[PROVIDED ENTRIES]:
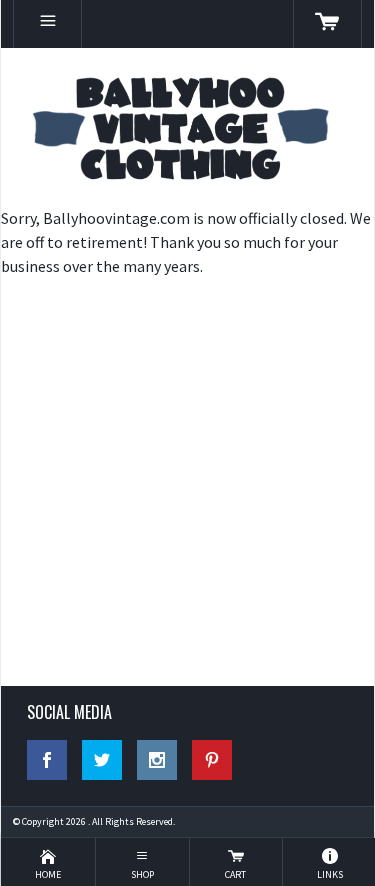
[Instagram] (157, 760)
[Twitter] (102, 760)
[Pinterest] (212, 760)
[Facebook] (47, 760)
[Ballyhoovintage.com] (187, 127)
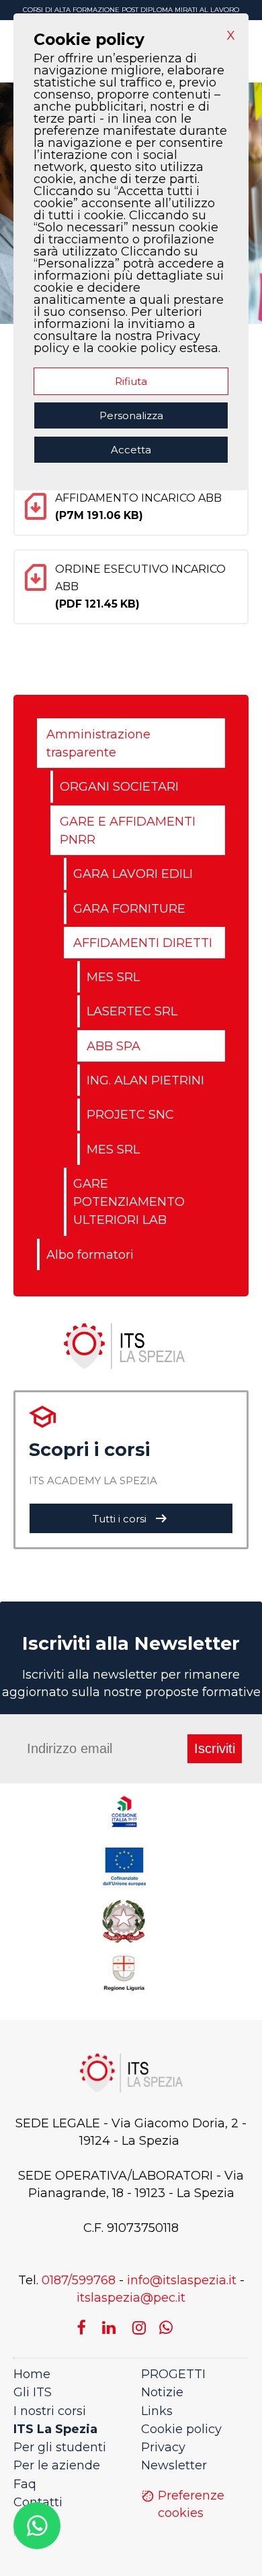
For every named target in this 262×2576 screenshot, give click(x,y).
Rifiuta (131, 381)
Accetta (131, 449)
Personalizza (131, 415)
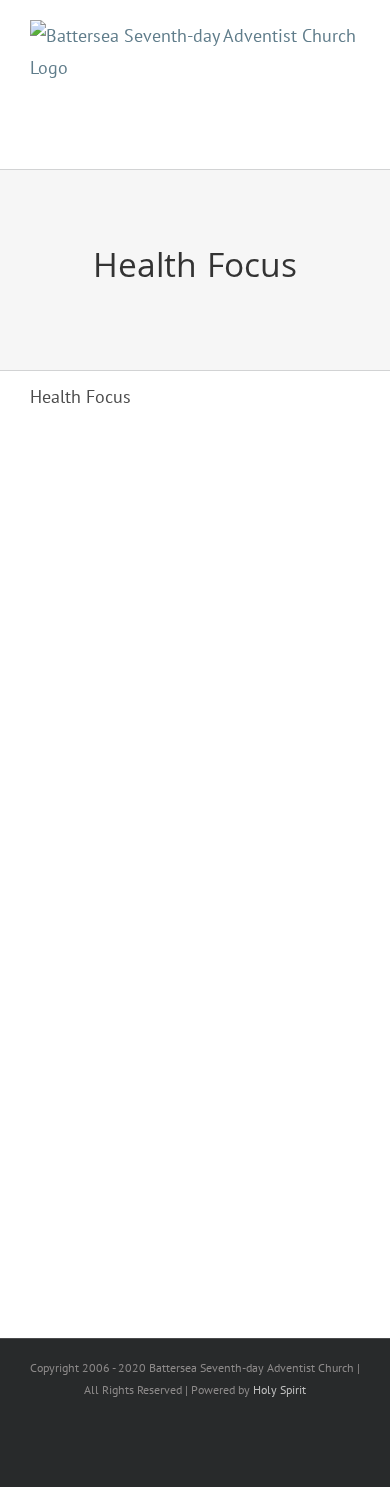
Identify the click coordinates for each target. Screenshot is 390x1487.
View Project (237, 742)
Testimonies (184, 1072)
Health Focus (80, 687)
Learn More (86, 742)
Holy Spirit (279, 1389)
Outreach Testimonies (158, 1043)
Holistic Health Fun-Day (168, 658)
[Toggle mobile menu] (344, 129)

[DIRECTIONS FOR THIS TASK]:
Tell how many lines in the material contain the string "target". Nothing but the number is needed.

[TASK RESPONSE]:
2